## Passage to read
* * * * *

Variance accounted for in each life outcome. Note. Results of the Elastic Net Regression models, with six life outcomes at three levels of personality prediction – factors (red dots), facets (blue dots), and nuances (green dots). The scores reflect the average score after 100 permutations

Table 5 Proportion of variance explained for each outcome measure

As further shown in Table 5, social satisfaction was the strongest personality-outcome association, with nuances explaining 52% of variance. Extrinsic reward was the weakest outcome-association, with nuances explaining 16% of variance. The amount of variance explained also varied across outcomes. For instance, nuances explained 12% additional variance than factors for job satisfaction, while nuances explained an additional 35% compared to factors for empathy. Overall, facets tended to explain 1.5 to 2 times more than factors, and nuances tended to explain 2 to 3 times more in these life outcomes, confirming both our hypotheses.

* * * * *

(Records of locating words and elements)
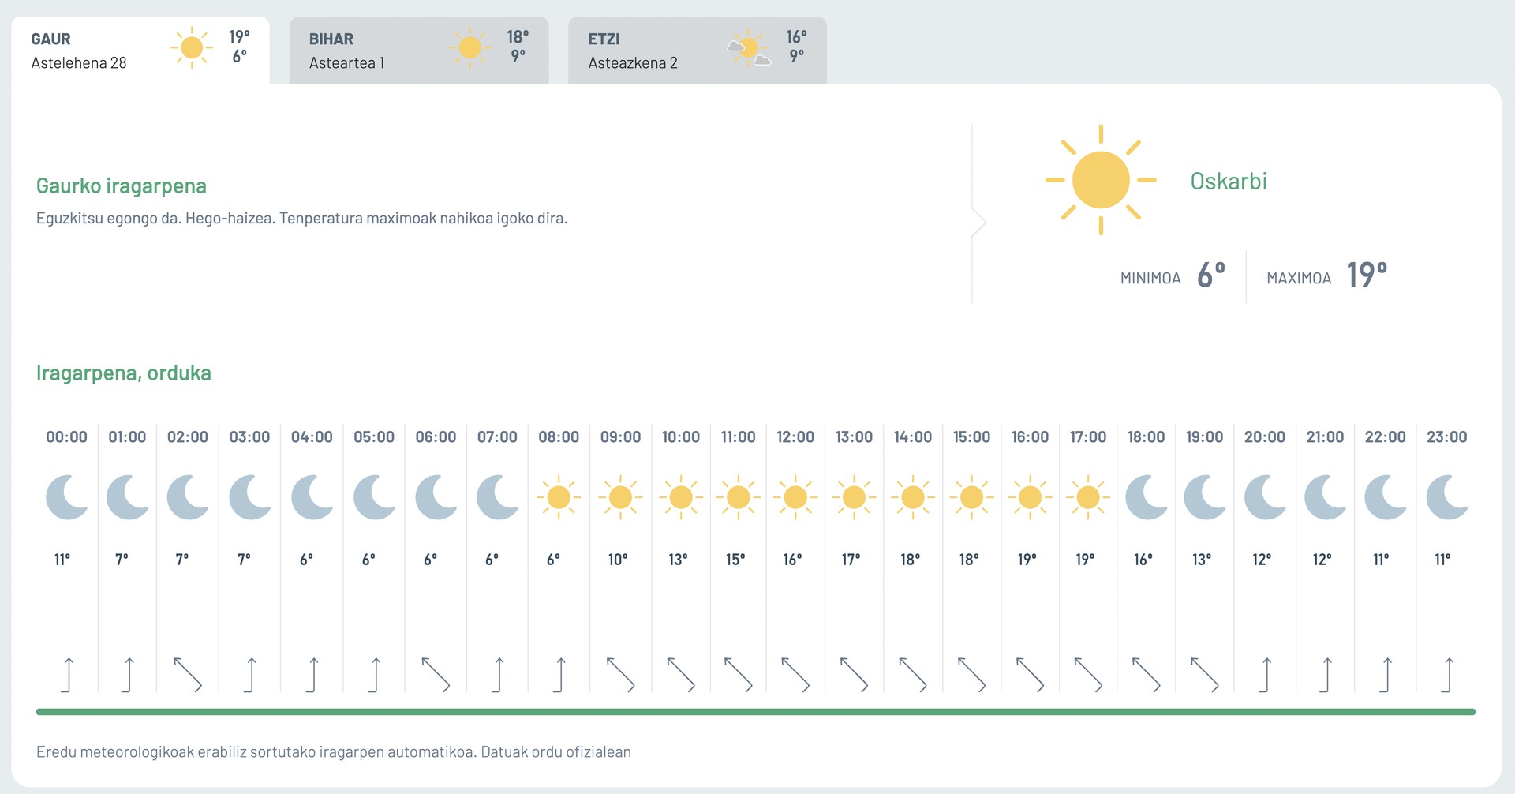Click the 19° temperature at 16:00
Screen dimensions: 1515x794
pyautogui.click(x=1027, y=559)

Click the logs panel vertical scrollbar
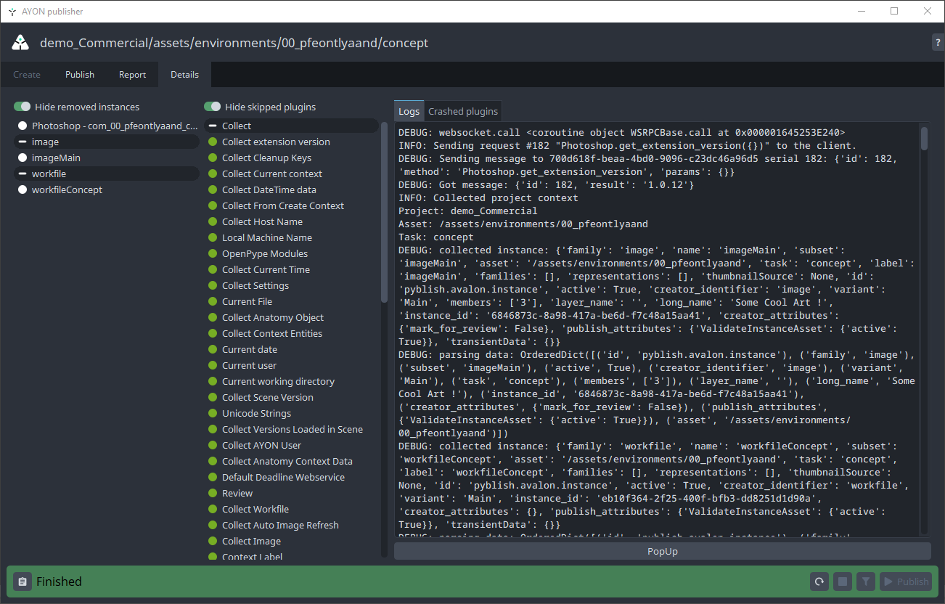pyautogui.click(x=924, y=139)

* * * * *

## Given request A
Print the part of the passage on personality and life outcomes that opens with the words containing "Table 5 Proportion" and closes with "both our hypotheses.".
## Given request B
State whether each statement agrees with the passage on personality and life outcomes, answering yes or no and quoting the words of the passage that decide it: (i) social satisfaction was the strongest personality-outcome association; (ii) nuances explained 16% of the variance in job satisfaction; (iii) the scores reflect the average score after 100 permutations.

## Exercise response A
Table 5 Proportion of variance explained for each outcome measure

As further shown in Table 5, social satisfaction was the strongest personality-outcome association, with nuances explaining 52% of variance. Extrinsic reward was the weakest outcome-association, with nuances explaining 16% of variance. The amount of variance explained also varied across outcomes. For instance, nuances explained 12% additional variance than factors for job satisfaction, while nuances explained an additional 35% compared to factors for empathy. Overall, facets tended to explain 1.5 to 2 times more than factors, and nuances tended to explain 2 to 3 times more in these life outcomes, confirming both our hypotheses.

## Exercise response B
(i) Yes: "social satisfaction was the strongest personality-outcome association, with nuances explaining 52% of variance."
(ii) No: "Extrinsic reward was the weakest outcome-association, with nuances explaining 16% of variance."
(iii) Yes: "The scores reflect the average score after 100 permutations."